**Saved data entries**
((

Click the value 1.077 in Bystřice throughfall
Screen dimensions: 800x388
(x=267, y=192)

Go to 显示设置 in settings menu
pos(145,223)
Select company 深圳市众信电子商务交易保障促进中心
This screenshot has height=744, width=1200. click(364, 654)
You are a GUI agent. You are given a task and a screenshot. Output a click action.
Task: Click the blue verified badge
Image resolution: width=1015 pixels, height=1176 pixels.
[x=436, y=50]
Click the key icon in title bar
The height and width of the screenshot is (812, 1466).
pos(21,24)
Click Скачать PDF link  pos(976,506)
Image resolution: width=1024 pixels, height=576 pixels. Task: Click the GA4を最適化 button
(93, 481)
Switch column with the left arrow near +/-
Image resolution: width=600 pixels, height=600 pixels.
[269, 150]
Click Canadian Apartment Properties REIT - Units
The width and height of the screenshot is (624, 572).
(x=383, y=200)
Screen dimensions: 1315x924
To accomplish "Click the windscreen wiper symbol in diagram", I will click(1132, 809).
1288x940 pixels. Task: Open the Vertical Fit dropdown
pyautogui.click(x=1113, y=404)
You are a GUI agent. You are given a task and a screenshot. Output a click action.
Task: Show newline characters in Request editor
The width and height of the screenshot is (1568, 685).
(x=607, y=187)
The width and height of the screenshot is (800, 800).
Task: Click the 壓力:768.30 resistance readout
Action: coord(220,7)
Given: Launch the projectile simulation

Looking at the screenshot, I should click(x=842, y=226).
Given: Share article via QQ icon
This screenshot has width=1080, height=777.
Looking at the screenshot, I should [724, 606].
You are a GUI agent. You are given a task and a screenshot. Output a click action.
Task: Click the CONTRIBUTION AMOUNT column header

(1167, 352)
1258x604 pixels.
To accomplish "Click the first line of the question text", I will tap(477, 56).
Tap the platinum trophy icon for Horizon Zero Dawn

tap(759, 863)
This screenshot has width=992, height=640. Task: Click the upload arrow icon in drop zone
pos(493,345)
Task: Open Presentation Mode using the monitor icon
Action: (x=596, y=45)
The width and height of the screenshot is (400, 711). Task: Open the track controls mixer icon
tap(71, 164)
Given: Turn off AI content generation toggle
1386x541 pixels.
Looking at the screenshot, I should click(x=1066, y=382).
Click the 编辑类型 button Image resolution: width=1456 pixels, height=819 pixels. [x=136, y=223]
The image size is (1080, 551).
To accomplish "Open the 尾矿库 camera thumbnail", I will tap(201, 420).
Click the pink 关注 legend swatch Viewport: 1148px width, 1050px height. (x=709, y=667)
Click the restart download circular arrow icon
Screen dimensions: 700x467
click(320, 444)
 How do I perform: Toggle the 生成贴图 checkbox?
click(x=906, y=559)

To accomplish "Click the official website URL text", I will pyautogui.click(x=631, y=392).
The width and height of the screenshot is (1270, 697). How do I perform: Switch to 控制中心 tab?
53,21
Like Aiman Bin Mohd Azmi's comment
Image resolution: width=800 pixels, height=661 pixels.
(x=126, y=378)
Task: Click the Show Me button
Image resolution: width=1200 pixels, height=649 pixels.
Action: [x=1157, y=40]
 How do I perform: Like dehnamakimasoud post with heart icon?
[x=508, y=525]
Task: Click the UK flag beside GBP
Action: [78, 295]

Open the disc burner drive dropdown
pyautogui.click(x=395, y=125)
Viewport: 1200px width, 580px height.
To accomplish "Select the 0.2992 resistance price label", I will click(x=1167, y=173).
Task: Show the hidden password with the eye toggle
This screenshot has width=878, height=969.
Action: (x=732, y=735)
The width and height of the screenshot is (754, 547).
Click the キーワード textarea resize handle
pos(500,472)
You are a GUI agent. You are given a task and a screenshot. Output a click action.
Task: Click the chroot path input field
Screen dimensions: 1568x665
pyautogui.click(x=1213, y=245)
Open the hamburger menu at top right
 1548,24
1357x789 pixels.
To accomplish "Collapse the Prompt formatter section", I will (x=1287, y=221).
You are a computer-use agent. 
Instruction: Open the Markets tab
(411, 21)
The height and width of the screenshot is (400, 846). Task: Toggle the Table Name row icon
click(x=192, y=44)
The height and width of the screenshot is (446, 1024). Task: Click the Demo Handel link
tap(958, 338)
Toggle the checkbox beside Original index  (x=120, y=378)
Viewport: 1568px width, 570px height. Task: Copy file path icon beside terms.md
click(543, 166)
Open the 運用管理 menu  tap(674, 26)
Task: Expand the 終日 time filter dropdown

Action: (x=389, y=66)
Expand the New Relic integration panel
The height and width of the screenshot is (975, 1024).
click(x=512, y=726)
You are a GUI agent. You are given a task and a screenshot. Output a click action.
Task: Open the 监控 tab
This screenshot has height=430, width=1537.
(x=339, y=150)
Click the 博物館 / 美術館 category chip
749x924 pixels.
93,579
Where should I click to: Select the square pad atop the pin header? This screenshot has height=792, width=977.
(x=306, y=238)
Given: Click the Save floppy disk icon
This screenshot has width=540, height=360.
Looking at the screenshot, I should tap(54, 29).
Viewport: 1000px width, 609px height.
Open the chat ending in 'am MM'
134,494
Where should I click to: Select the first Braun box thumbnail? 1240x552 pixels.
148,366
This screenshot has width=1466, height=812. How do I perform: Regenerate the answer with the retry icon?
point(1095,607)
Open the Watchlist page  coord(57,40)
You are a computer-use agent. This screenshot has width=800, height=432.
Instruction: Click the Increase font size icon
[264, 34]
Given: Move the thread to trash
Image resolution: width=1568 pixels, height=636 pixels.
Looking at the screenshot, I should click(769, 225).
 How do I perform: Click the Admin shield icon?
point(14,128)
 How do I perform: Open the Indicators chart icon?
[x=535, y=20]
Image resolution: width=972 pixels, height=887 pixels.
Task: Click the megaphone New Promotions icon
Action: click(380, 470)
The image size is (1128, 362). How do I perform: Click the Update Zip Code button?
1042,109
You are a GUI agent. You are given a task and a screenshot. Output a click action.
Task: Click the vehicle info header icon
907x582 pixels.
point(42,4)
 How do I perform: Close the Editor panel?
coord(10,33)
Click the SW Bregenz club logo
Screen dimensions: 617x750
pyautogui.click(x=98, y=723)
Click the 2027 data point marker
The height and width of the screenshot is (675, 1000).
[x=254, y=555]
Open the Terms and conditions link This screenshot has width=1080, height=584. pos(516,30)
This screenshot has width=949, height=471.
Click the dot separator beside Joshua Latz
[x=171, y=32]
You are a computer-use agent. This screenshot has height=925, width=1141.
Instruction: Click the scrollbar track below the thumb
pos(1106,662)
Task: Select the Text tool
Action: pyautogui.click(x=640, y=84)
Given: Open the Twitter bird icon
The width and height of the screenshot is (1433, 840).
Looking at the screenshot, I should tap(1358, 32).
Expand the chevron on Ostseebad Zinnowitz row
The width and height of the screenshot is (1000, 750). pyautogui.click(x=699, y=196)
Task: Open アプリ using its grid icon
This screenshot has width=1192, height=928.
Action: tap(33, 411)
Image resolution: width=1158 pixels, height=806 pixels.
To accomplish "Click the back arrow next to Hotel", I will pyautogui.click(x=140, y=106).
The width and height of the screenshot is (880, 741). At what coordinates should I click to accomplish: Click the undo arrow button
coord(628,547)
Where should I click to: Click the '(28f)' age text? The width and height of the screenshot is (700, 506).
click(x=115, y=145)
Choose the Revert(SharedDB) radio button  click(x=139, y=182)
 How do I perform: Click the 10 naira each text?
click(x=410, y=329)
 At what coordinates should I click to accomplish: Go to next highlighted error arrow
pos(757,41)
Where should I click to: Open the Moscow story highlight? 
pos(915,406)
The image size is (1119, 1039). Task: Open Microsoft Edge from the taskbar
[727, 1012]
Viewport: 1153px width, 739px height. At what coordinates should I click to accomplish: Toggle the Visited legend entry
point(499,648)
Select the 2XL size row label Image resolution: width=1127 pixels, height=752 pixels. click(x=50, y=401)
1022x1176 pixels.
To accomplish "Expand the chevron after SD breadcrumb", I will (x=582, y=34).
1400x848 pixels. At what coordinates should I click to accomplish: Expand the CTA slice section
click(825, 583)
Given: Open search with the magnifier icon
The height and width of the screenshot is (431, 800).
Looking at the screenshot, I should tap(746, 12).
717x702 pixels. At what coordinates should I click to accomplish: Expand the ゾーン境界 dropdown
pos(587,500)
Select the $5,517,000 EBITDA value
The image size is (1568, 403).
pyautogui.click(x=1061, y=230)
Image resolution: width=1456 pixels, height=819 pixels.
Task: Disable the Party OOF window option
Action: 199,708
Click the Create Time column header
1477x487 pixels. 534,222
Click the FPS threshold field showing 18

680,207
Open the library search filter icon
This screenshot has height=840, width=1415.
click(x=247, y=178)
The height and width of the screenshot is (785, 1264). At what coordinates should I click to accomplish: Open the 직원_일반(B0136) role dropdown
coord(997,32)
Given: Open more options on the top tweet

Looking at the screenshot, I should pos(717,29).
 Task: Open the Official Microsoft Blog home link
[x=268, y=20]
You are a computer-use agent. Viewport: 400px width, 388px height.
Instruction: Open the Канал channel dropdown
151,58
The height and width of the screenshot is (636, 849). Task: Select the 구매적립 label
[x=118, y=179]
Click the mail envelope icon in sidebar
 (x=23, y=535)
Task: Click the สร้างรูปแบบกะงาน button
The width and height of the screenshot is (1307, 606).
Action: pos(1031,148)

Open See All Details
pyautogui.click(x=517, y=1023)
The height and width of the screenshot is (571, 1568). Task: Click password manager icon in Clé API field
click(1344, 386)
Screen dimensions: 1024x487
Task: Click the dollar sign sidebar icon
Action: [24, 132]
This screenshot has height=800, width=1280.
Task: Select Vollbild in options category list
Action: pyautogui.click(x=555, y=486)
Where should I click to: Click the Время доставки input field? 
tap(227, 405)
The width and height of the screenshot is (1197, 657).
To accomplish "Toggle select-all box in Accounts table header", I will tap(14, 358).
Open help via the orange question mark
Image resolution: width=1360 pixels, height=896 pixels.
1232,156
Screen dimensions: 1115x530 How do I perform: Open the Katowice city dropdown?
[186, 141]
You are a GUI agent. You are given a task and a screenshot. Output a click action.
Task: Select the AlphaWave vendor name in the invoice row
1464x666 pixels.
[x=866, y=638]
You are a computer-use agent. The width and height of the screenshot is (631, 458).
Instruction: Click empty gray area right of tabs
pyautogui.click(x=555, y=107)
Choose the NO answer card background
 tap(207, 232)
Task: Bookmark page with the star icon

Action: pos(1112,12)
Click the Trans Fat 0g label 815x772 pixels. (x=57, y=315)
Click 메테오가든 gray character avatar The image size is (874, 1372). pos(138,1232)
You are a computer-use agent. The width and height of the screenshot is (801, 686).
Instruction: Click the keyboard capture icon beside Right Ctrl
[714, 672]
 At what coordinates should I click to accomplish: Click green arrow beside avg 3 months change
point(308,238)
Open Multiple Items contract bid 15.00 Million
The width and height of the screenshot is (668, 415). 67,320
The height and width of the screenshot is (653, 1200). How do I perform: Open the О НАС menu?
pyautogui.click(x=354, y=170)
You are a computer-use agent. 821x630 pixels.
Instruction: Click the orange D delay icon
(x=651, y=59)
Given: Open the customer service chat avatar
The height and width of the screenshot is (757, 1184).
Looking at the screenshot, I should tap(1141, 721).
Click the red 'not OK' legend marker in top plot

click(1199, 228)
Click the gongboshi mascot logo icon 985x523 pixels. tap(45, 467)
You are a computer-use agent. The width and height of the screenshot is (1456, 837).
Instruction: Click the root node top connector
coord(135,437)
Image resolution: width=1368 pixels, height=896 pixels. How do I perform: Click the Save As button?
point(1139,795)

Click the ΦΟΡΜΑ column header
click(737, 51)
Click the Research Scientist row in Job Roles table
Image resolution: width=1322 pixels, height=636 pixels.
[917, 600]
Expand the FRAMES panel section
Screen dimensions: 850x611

))

Take the line that contains "Instruction: Click the root" and each line after it through the end of the records, and repeat them all exactly. Nothing else.

Instruction: Click the root node top connector
coord(135,437)
Image resolution: width=1368 pixels, height=896 pixels. How do I perform: Click the Save As button?
point(1139,795)

Click the ΦΟΡΜΑ column header
click(737, 51)
Click the Research Scientist row in Job Roles table
Image resolution: width=1322 pixels, height=636 pixels.
[917, 600]
Expand the FRAMES panel section
Screen dimensions: 850x611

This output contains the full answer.